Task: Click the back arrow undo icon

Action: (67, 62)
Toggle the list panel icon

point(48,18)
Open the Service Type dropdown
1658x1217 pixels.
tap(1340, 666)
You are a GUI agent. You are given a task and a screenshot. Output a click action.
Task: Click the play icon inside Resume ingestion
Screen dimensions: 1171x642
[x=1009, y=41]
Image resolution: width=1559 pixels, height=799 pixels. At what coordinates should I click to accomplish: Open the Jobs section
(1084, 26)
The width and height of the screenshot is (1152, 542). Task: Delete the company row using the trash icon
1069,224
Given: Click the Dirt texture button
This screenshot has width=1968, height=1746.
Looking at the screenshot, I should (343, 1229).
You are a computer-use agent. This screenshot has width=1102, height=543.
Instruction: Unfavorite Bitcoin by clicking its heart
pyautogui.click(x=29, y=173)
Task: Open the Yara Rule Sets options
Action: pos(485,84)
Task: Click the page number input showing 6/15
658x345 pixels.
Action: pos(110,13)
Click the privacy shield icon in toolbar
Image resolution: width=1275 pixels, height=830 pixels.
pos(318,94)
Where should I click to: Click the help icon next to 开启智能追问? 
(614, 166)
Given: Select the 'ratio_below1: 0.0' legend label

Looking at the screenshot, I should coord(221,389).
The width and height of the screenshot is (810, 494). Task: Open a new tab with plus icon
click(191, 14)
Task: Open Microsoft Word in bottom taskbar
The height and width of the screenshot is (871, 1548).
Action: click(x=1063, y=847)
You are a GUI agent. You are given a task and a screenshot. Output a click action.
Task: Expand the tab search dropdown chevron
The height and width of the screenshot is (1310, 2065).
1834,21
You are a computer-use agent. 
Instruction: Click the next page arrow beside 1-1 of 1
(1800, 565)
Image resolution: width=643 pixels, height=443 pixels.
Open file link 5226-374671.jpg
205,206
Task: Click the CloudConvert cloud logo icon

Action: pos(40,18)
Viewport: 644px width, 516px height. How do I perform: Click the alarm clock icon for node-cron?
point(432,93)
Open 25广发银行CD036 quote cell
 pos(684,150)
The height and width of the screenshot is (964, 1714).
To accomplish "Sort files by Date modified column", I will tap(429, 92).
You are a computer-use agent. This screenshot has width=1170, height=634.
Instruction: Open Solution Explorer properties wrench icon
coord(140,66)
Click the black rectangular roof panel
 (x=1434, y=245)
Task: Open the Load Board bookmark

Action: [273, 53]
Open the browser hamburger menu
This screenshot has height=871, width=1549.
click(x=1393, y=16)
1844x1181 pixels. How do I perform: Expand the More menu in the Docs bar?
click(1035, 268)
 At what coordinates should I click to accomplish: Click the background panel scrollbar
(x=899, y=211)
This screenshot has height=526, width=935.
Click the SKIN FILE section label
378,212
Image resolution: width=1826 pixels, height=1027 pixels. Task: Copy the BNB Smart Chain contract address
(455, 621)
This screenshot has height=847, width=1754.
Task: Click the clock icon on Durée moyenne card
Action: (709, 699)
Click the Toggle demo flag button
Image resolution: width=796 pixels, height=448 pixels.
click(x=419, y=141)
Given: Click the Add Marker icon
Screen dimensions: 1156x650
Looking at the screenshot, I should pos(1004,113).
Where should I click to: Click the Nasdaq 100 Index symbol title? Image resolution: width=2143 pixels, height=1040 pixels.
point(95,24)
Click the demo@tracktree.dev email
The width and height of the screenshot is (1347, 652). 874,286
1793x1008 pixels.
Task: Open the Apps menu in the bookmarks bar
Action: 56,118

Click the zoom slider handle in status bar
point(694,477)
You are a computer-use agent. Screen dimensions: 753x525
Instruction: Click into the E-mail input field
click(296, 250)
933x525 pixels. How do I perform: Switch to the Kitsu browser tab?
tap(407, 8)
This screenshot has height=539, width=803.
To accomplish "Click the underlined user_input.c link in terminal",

★ ★ ★ ★ ★

When a line in the data holds the word "computer", show that line.

> _Written response_
You are a computer-use agent. This screenshot has width=1102, height=543.
You are a computer-use agent. 
You are a computer-use agent. This screenshot has width=1170, height=634.
You are a computer-use agent. Screen dimensions: 753x525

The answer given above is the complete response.